Dr. Kevin Galpin explains how his Office of Connected Care will address changing authorities and the digital divide when the public health emergency declaration ends.

The Department of Veterans Affairs already had much of its telehealth infrastructure in place before the COVID-19 outbreak, which ensured its success scaling those services during the pandemic, says Dr. Kevin Galpin.

As executive director of telehealth services within the VA’s Office of Connected Care, Galpin says the department’s “ambitious” 2018 plan for its standard video application, VA Video Connect, saw 65 percent of its primary care and mental health providers conduct at least one video visit with a patient ahead of the public health emergency.

The VA also had a “mature” Remote Patient Monitoring-Home Telehealth program in place for several decades, a TeleCritical Care program caring for the most vulnerable veterans in intensive care units, training efforts and a quality assurance program, he adds.

By 2020, the department shifted focus to improving the experience of care for veterans and provided 27.9 million telehealth episodes of care in the past three years. Veterans from every demographic are asked about their preferred form of care after video visits, and video from home is by far the preferred choice. That is why the VA is doubling down on telehealth even after the federal public health emergency declaration ends on May 11, Galpin says.

Telehealth Sidebar

 

FEDTECH: What technology changes did the Office of Connected Care make to expand telehealth during the pandemic?

GALPIN: We were not prepared, from a technology standpoint, to expand the capacity quickly. We had to do a lot of re-engineering, so there was a transition from on-premises technology to cloud-based services. We had to re-engineer the way we did scheduling because the demand increased so much.

Beyond that, though, there was a ton of innovation. We had to take a lot of the platforms that we already had and do something different with them. We developed new disease management protocols to manage infectious diseases. We wanted to track veterans in their homes. We used our Annie application, which is a text-based protocol application that will send veterans text messages and allows for self-management. We developed protocols that could help veterans self-manage at home when they had COVID.

We took our existing TeleCritical Care capability and — because we might lose staff to illness or get a significant increase in demand — re-engineered that program so that any facility, if it needed help, could get service from one of our TeleCritical Care hubs.

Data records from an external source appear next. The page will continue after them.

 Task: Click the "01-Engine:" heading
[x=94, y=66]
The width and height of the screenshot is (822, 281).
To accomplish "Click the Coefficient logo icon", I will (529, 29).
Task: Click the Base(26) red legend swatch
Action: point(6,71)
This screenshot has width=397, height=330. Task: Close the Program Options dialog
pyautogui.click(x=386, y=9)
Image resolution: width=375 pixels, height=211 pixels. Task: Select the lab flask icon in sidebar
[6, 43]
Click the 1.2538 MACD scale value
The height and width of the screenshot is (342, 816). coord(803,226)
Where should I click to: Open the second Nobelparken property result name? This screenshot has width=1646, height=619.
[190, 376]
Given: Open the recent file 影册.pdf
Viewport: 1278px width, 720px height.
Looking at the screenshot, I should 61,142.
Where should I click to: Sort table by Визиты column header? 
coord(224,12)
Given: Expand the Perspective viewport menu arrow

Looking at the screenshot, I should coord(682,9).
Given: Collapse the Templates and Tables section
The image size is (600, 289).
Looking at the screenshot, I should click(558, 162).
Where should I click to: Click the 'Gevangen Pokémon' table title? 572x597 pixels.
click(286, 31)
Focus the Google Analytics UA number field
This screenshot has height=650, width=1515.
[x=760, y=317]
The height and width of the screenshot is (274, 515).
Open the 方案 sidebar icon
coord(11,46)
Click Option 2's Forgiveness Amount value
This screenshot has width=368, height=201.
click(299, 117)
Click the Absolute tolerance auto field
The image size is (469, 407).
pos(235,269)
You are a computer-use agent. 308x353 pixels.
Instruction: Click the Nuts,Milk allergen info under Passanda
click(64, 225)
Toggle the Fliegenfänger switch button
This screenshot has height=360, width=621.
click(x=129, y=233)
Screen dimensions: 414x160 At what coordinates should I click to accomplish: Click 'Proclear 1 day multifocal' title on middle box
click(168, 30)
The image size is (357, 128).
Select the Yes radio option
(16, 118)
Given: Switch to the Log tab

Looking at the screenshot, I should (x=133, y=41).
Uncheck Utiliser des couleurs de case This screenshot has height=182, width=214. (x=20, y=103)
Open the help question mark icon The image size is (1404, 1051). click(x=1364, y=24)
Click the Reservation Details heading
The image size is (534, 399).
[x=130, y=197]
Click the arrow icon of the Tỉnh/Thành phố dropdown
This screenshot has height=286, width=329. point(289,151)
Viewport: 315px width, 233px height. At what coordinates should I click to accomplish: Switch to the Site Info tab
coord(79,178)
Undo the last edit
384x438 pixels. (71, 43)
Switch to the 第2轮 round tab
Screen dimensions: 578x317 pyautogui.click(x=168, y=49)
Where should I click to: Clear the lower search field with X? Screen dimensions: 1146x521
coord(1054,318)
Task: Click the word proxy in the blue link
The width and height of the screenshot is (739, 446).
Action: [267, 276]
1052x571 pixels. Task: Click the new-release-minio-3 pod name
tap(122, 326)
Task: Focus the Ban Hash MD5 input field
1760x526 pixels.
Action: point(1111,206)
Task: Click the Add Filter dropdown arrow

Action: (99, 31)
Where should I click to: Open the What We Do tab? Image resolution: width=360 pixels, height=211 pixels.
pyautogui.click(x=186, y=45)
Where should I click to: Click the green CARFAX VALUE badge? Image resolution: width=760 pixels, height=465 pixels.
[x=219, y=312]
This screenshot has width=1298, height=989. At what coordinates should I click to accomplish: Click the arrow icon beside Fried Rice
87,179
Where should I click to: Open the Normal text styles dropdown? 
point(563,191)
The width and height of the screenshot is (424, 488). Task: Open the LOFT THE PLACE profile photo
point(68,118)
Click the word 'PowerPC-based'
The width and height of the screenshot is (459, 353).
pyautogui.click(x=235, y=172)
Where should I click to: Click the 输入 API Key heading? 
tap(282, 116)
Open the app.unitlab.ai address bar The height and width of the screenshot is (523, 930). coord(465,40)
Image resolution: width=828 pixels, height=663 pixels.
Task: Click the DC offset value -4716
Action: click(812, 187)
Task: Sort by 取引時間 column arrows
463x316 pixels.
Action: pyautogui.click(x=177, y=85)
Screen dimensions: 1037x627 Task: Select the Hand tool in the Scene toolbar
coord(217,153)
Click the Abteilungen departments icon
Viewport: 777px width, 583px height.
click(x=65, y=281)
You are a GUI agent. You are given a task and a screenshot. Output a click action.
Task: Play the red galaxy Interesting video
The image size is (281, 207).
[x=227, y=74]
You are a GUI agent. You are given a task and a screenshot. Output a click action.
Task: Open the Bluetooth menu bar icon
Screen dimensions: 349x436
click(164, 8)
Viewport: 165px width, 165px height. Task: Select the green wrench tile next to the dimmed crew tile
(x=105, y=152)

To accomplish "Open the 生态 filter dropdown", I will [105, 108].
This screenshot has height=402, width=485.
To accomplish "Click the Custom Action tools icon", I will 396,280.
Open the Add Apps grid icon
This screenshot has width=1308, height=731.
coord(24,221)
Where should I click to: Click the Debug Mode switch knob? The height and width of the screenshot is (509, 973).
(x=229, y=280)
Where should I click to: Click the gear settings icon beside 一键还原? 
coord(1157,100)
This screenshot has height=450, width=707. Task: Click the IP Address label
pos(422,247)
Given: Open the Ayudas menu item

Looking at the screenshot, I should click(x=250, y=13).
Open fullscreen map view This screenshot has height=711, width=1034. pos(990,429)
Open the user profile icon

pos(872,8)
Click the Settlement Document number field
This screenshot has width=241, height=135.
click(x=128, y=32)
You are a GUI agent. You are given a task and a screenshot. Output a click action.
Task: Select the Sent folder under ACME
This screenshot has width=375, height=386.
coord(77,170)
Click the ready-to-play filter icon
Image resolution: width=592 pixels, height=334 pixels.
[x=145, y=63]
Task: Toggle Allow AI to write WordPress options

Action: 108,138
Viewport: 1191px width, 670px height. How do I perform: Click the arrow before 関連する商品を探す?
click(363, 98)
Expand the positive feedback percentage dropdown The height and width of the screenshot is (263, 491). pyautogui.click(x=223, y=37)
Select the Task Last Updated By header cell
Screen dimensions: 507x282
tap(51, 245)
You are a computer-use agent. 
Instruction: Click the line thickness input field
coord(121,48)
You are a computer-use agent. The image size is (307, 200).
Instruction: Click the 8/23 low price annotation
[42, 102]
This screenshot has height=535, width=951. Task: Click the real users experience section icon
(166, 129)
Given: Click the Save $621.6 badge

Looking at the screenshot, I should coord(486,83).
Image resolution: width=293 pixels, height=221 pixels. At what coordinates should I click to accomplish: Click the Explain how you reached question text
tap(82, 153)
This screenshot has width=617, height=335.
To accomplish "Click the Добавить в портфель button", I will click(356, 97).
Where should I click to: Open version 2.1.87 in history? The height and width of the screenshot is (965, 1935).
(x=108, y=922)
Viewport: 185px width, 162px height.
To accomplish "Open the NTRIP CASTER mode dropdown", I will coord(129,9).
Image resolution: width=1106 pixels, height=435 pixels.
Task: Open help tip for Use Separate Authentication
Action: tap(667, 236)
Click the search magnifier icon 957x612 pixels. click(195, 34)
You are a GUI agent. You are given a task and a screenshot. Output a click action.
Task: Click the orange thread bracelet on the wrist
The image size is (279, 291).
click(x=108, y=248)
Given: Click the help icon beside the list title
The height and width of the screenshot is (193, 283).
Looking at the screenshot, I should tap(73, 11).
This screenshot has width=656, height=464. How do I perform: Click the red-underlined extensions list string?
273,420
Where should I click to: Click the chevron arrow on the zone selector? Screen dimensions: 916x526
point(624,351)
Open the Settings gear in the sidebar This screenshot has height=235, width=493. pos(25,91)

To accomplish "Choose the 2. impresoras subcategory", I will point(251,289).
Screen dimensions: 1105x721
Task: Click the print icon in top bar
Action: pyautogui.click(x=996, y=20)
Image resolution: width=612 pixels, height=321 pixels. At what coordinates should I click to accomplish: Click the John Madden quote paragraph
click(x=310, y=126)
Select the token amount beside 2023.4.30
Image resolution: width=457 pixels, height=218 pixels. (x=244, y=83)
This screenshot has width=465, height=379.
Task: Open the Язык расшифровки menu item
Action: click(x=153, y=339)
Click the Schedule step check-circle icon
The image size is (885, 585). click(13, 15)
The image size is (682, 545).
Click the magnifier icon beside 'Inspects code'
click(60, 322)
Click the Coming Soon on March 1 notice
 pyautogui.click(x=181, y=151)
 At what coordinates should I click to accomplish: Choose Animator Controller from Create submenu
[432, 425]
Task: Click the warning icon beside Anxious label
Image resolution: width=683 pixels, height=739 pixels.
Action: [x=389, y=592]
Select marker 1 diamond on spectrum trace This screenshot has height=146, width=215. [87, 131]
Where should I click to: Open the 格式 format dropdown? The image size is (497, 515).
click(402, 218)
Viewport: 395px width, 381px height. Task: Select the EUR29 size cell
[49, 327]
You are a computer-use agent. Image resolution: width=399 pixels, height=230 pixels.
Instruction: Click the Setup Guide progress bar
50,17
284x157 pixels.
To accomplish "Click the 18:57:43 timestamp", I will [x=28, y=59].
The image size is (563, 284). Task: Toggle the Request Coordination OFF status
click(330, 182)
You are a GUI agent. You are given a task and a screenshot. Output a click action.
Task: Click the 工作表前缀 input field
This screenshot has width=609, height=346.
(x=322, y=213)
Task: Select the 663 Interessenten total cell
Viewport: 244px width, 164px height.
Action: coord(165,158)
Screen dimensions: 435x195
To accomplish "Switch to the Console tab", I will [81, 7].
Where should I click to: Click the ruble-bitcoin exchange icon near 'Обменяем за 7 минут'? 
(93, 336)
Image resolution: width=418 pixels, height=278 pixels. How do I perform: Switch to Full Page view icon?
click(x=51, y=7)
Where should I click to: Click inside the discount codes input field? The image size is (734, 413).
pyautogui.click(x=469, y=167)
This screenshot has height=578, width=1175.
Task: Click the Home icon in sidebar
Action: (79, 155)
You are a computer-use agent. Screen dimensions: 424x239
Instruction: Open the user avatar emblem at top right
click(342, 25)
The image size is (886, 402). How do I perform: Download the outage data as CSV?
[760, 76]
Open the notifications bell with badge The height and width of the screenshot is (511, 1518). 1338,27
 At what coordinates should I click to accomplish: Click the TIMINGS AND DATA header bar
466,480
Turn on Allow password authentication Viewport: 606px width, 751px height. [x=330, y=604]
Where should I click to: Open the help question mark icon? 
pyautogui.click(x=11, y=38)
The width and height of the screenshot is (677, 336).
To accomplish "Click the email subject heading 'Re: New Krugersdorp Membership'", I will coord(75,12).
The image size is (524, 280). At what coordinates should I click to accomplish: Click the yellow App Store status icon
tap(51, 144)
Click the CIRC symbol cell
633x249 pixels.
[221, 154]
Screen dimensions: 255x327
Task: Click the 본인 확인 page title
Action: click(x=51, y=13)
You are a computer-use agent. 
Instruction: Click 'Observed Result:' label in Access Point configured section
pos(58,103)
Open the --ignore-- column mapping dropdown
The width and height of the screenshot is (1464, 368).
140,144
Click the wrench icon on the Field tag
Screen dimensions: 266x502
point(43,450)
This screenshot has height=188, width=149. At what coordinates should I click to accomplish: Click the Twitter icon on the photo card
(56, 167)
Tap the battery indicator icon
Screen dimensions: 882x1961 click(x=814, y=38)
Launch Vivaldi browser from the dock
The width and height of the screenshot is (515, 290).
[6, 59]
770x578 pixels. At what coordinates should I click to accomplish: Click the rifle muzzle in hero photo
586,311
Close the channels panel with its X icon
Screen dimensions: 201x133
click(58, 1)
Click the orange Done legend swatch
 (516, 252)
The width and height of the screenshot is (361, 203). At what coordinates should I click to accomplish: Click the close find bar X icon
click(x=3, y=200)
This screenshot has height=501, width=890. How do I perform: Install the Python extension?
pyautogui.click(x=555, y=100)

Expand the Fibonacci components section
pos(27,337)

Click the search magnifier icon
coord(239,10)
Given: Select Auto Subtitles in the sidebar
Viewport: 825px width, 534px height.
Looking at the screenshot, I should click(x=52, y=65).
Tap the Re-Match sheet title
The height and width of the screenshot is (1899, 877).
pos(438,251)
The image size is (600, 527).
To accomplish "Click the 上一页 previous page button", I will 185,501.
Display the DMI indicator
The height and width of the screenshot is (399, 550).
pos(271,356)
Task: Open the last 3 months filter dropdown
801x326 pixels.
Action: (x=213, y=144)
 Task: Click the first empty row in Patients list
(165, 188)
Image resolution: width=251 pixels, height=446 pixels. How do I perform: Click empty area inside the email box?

One of the biggest things we did was authorize and support our providers working from home. That was a huge transition. Suddenly, we had providers who had never done telehealth before serving veterans who had never participated in telehealth, and we had to make sure everyone had the guidance to do it successfully and safely. In that first year, you saw the results in the data. Our video-to-home program grew by over 1,000 percent in the first year.

FEDTECH: What are the biggest challenges your office faces going forward?

GALPIN: I think there are two: the changing authorities at the end of the pandemic and the digital divide. We’ve been saying this ever since we started doing video in the home; that is such a key barrier that we alone cannot independently overcome. That needs to be a whole-of-government, private sector combined effort. Everyone needs access to the internet.

Kevin Galpin
Our office really focuses on three core technologies: remote patient monitoring, video telehealth and asynchronous telehealth.”

Kevin Galpin Executive Director, VHA Telehealth Services

FEDTECH: How is your office preparing for the end of the public health emergency declaration?

GALPIN: We’ve been leaning on our telehealth strategies. We have an exciting vision and operating plan for how we're going to deliver and integrate digital technologies into our care. The end of the pandemic marks the end of an era in which we had to do some very critical things very quickly. We do not expect, in any way, to go backward.

There are a few authority changes that we’ve had to prepare for. During the pandemic, the Drug Enforcement Agency provided significant flexibility in controlled substance prescribing, and that was key to making sure our veterans could receive the highest-quality care. We've been working very closely with both the administration and Congress, and assuming they continue to work with us, we hope there will be no disruption. So, I think we’re prepared.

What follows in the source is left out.